**WORK TO BE COMPLETED:**
Reproduce the Arkansas court case page word for word, starting at "This text of" and continuing up to and including "DISMISSED AS MOOT.".

**PASSAGE SHOWN:**
━━━━━━━━━━━━━━━━
Kevin Hackie v. Colonel William J. Bryant, in His Capacity as Director of the Arkansas State Police

2019 Ark. 228
CourtSupreme Court of Arkansas
DecidedJune 20, 2019
StatusPublished

This text of 2019 Ark. 228 (Kevin Hackie v. Colonel William J. Bryant, in His Capacity as Director of the Arkansas State Police) is published on Counsel Stack Legal Research, covering Supreme Court of Arkansas primary law. Counsel Stack provides free access to over 12 million legal documents including statutes, case law, regulations, and constitutions.

Bluebook
Kevin Hackie v. Colonel William J. Bryant, in His Capacity as Director of the Arkansas State Police, 2019 Ark. 228 (Ark. 2019).

Opinion

Cite as 2019 Ark. 228 SUPREME COURT OF ARKANSAS No.: CV-18-623

Opinion Delivered: June 20, 2019

KEVIN HACKIE APPEAL FROM THE PULASKI APPELLANT COUNTY CIRCUIT COURT, SIXTH DIVISION V. [NO. 60CV-17-7559 ]

COLONEL WILLIAM J. BRYANT, IN HONORABLE TIMOTHY DAVIS FOX HIS CAPACITY AS DIRECTOR OF THE JUDGE ARKANSAS STATE POLICE APPELLEE REVERSED AND REMANDED ON DIRECT APPEAL; CROSS-APPEAL DISMISSED AS MOOT.
━━━━━━━━━━━━━━━━
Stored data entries
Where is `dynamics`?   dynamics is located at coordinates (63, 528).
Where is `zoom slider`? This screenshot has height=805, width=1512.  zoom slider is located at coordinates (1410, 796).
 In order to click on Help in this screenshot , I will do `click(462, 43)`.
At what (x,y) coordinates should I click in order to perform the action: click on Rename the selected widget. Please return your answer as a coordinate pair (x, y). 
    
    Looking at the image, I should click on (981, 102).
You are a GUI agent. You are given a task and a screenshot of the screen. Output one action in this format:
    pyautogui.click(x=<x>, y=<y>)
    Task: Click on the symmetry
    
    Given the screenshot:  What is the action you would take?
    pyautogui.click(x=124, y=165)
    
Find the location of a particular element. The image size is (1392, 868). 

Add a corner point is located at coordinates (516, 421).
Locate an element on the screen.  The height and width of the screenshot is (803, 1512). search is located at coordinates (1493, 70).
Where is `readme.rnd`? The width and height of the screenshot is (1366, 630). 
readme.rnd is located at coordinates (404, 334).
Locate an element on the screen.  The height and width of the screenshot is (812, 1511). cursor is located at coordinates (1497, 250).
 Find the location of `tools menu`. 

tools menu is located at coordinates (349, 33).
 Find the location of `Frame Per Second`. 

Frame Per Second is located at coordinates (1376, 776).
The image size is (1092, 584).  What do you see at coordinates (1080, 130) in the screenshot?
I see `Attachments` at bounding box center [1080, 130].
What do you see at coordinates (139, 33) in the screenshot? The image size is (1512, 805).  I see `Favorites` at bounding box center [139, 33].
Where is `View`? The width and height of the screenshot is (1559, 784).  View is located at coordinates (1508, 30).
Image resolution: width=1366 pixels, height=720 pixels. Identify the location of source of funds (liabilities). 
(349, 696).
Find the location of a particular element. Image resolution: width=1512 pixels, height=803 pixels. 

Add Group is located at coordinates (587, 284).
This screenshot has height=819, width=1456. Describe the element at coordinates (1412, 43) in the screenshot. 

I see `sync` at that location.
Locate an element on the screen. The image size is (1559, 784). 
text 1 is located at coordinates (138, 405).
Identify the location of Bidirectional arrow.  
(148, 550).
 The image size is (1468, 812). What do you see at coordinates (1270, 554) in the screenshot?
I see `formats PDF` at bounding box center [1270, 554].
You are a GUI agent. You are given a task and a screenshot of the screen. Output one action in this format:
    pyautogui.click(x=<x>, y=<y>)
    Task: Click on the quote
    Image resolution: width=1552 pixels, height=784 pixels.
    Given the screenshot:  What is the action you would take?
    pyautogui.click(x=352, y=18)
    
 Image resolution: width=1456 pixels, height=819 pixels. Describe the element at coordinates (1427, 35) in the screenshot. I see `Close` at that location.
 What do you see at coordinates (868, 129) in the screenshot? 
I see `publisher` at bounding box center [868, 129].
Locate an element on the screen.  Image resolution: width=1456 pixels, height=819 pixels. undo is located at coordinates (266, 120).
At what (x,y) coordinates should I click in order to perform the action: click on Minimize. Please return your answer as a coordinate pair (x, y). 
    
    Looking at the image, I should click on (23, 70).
━━━━━━━━━━━━━━━━
**WRITTEN SOLUTION:**
This text of 2019 Ark. 228 (Kevin Hackie v. Colonel William J. Bryant, in His Capacity as Director of the Arkansas State Police) is published on Counsel Stack Legal Research, covering Supreme Court of Arkansas primary law. Counsel Stack provides free access to over 12 million legal documents including statutes, case law, regulations, and constitutions.

Bluebook
Kevin Hackie v. Colonel William J. Bryant, in His Capacity as Director of the Arkansas State Police, 2019 Ark. 228 (Ark. 2019).

Opinion

Cite as 2019 Ark. 228 SUPREME COURT OF ARKANSAS No.: CV-18-623

Opinion Delivered: June 20, 2019

KEVIN HACKIE APPEAL FROM THE PULASKI APPELLANT COUNTY CIRCUIT COURT, SIXTH DIVISION V. [NO. 60CV-17-7559 ]

COLONEL WILLIAM J. BRYANT, IN HONORABLE TIMOTHY DAVIS FOX HIS CAPACITY AS DIRECTOR OF THE JUDGE ARKANSAS STATE POLICE APPELLEE REVERSED AND REMANDED ON DIRECT APPEAL; CROSS-APPEAL DISMISSED AS MOOT.